Scattered down the Street side of the fence, a score of riders wandered up and down with significant lines of light balancing across the pommels of the saddles. Those were the rifles. As many more cowpunchers headed the milling cattle of Andy Barnes with difficulty, for in clear view of the cows, but on Street’s side of the fence, ran a knee-deep stream of silver water that spread out into a quiet blue lake, halfway down the slope.
He found a gate on to the Street land and went through it. Two or three of the line riders hailed him with waving hats. One of them sang out: “Where’s your rifle, brother? Men ain’t worth a damn here without they got rifles.”
He found John Street sitting on a spectacular black horse just west of a hilltop, where the rise of land gave him shelter from ambitious sharpshooters. When he saw Lindsay, he grabbed him by the shoulders and bellowed like a bull in spring: “I knew you’d be over and I knew you’d be on the right side!
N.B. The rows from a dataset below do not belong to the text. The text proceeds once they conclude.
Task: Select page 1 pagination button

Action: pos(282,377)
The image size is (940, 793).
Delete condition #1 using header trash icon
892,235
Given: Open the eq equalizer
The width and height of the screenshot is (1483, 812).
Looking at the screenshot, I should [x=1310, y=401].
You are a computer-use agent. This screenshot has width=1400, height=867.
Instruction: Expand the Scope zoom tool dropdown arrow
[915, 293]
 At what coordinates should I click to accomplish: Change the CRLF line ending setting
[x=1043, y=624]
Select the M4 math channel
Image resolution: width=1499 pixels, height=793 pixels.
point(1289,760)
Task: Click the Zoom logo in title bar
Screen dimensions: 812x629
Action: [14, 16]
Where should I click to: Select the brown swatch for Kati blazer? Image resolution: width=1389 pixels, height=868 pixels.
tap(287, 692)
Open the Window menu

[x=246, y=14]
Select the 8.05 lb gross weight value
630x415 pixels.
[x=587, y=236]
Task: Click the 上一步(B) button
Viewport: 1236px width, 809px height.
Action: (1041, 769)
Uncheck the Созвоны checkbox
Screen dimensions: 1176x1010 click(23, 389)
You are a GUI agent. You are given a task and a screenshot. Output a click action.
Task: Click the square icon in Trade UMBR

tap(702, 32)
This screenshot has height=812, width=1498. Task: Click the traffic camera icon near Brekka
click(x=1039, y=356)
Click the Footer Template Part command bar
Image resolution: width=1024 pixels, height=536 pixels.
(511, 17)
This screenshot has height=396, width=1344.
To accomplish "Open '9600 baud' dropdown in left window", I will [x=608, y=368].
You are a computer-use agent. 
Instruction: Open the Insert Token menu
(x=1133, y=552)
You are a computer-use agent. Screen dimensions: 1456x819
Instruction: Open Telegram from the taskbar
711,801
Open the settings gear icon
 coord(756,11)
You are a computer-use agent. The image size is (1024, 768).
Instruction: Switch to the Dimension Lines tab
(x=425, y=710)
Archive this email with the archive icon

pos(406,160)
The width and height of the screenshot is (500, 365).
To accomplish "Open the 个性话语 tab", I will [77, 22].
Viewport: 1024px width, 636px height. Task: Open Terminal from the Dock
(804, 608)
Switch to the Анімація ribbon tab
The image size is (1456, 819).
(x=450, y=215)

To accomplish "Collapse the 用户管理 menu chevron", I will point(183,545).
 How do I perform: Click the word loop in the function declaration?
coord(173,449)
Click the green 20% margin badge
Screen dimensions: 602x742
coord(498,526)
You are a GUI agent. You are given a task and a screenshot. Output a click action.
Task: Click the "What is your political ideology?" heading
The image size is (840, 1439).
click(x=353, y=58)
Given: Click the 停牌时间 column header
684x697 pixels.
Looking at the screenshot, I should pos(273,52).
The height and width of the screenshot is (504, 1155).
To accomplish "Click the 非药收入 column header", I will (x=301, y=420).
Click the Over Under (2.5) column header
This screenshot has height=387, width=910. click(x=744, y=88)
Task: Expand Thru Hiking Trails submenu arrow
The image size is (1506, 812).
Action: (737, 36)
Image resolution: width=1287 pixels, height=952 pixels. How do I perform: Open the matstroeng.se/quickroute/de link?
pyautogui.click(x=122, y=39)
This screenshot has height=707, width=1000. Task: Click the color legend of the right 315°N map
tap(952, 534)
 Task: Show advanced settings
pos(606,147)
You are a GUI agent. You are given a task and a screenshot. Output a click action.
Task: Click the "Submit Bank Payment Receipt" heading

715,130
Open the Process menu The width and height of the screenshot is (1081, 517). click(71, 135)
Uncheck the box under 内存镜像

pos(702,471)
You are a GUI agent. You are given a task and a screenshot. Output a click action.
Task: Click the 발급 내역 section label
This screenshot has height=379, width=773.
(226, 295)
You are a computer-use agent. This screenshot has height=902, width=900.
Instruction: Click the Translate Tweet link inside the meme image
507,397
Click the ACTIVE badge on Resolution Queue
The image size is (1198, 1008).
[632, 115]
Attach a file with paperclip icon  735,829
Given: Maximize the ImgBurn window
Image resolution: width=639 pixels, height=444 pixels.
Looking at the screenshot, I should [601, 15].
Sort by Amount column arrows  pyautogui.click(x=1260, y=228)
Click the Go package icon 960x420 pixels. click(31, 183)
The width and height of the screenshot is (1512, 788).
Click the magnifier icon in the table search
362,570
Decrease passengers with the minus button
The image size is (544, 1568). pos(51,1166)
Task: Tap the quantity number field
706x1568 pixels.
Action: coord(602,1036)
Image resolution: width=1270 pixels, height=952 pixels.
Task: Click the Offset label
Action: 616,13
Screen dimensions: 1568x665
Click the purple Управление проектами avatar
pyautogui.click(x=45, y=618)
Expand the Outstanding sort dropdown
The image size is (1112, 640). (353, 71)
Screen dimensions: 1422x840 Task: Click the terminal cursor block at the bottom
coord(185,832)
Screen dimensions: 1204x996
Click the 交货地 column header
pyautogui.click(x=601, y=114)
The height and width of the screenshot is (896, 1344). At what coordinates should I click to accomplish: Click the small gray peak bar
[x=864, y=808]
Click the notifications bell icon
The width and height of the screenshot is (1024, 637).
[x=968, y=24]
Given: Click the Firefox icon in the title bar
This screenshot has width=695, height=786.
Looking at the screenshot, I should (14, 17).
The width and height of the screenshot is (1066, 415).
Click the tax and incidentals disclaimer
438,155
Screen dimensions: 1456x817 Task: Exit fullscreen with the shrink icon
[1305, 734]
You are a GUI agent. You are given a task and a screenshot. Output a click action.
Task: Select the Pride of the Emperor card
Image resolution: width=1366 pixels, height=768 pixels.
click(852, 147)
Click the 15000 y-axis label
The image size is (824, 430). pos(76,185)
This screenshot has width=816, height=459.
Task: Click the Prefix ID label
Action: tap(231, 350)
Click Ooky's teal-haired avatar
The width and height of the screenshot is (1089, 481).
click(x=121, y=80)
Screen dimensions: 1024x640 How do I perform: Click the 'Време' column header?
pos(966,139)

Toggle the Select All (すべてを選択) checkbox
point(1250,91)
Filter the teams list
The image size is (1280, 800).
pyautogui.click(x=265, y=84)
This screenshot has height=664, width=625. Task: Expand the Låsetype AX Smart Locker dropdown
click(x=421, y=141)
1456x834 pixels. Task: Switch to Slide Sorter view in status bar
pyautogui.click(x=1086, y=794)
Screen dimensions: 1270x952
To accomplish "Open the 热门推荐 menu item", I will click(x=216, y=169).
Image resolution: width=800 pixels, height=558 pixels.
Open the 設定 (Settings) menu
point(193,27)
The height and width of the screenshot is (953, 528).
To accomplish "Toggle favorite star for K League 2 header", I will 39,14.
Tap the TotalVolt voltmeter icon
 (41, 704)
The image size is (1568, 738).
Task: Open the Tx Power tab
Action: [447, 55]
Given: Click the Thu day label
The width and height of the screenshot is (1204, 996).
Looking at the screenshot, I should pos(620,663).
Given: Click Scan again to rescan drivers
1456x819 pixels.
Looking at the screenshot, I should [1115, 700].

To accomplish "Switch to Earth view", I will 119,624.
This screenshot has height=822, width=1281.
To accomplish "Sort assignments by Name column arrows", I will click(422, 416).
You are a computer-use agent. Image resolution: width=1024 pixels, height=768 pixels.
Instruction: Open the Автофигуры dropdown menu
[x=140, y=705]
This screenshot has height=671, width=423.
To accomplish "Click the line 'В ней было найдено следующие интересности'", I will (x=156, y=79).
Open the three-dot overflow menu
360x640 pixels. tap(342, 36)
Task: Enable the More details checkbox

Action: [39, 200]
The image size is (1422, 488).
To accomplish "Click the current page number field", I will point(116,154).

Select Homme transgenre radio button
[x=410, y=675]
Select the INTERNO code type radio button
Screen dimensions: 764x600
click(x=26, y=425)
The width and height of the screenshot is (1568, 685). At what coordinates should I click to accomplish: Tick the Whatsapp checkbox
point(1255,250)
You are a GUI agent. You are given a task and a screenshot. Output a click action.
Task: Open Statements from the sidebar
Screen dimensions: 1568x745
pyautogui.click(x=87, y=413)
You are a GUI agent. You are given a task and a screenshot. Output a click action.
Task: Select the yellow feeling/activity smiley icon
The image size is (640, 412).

By God, it’s been eleven years since I was as glad to see you as I am today. . . . Boys, I wanna tell you what Bob Lindsay here done for me when I got caught in. . . .”
“Shut up, will you?” said Lindsay. “Looks like Andy has got some pretty dry cows, over yonder.”
“I hope they dry up till there’s nothing but wind in their bellies,” said John Street.
“I thought you and Andy been pretty good friends,” said Lindsay.
“If he was my brother . . . if he was two brothers . . . if he was my son and daughter and my pa and ma, he’s so damn’ mean that I’d see him in hellfire before I’d give him a cup of water to wash the hellfire cinders out of his throat,” said John Street.
So Lindsay rode back to the gate and around to the party of Andy Barnes, passing steers with caked, dry mud of the choked water holes layered around their muzzles. They were red-eyed with thirst and their bellowing seemed to rise like an unnatural thunder out of the ground instead of booming from the skies. Yearlings, already knock-kneed with weakness, were shouldered to the ground by the heavier stock and lay there, surrendering.